* **What is needed**:
Once the line containing "The height and" is located in the records below, repeat it and all lines that follow it exactly, leaving out any picture.

──────────────────────────────

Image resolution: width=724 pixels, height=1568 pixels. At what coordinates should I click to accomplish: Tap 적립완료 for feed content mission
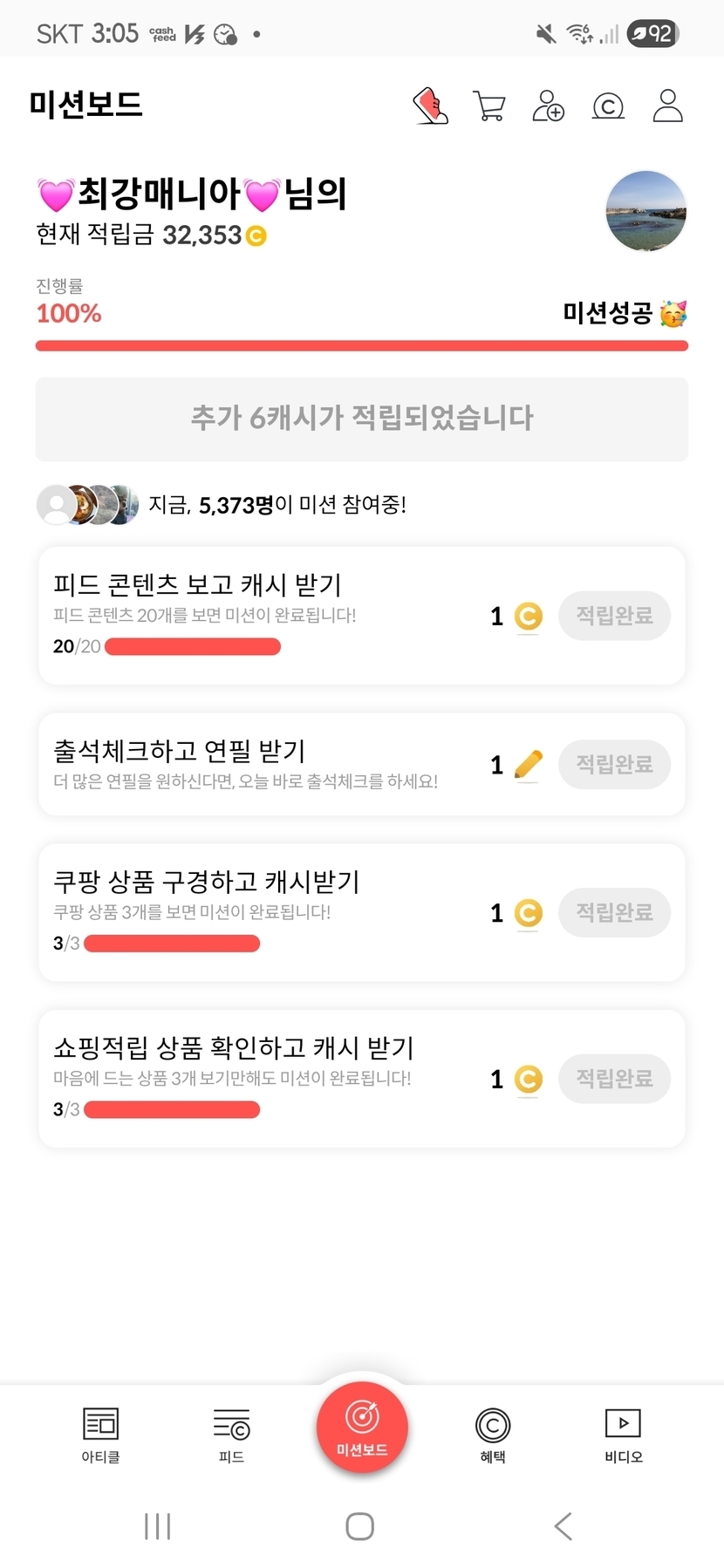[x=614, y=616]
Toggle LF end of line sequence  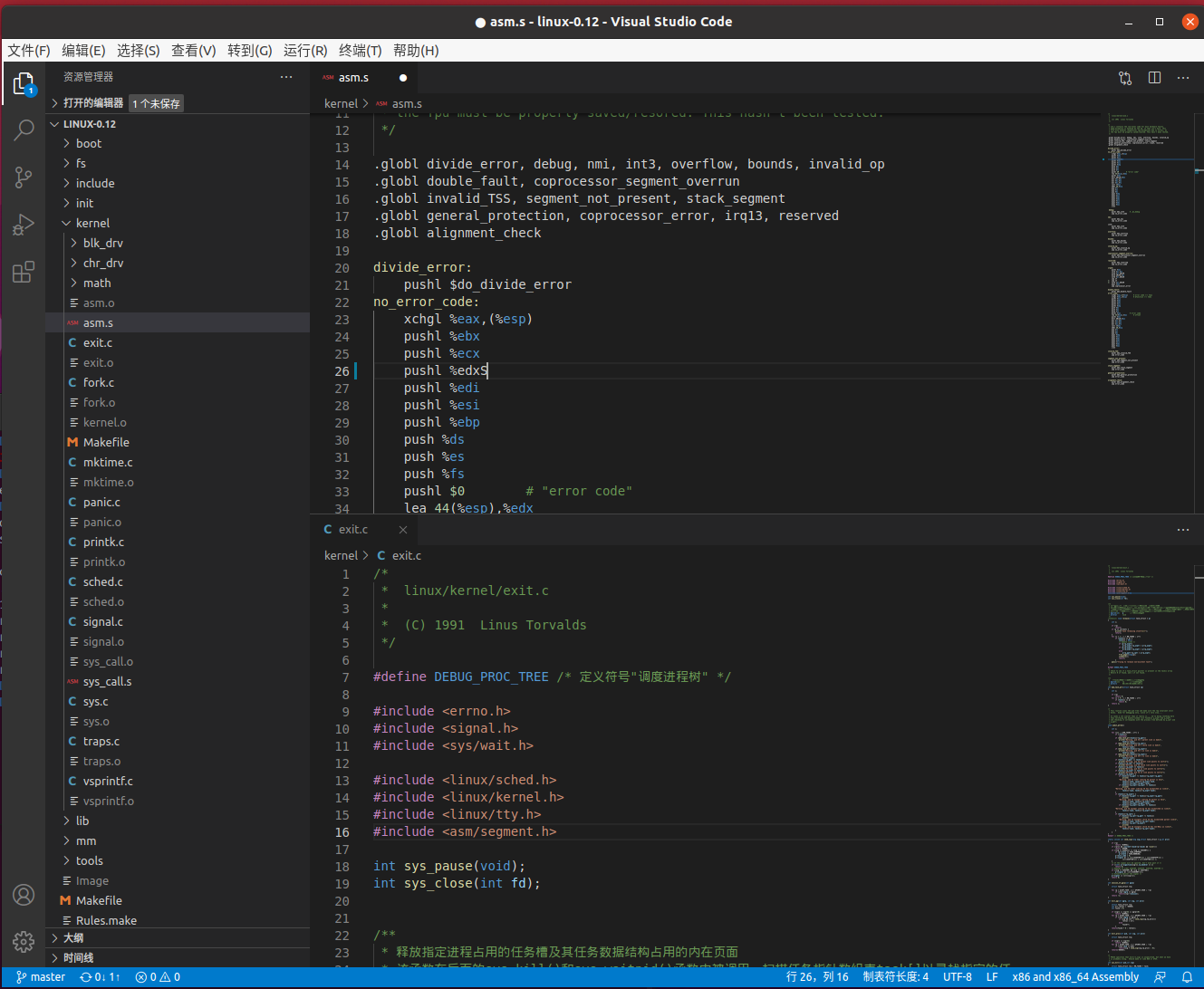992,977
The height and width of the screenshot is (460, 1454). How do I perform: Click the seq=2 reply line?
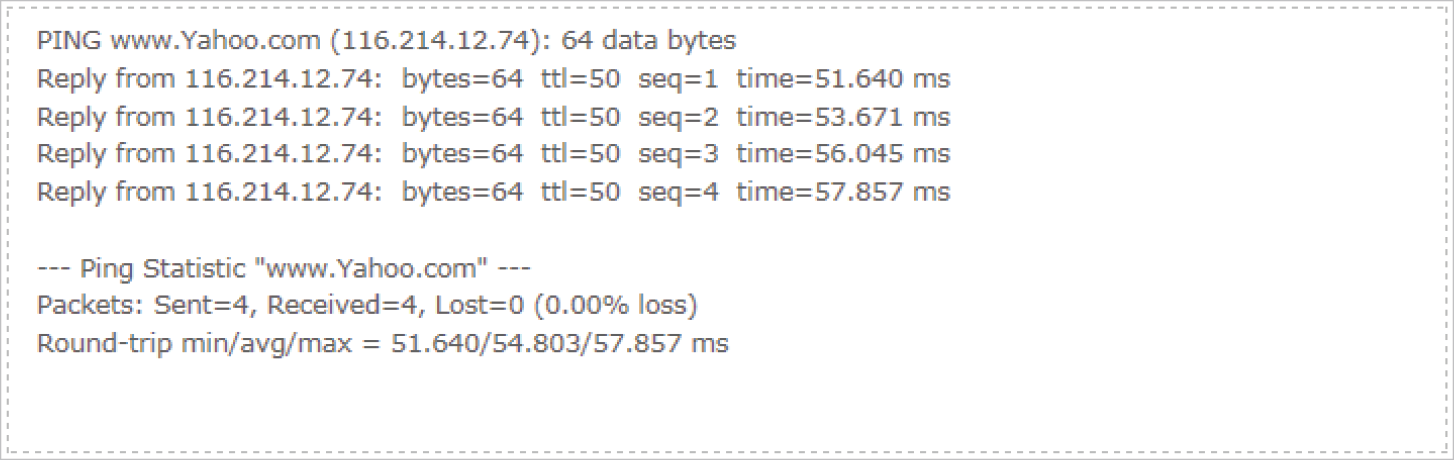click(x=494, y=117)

──────────────────────────────

* **Solved problem**:
The height and width of the screenshot is (460, 1454). How do I perform: Click the seq=2 reply line?
click(x=494, y=117)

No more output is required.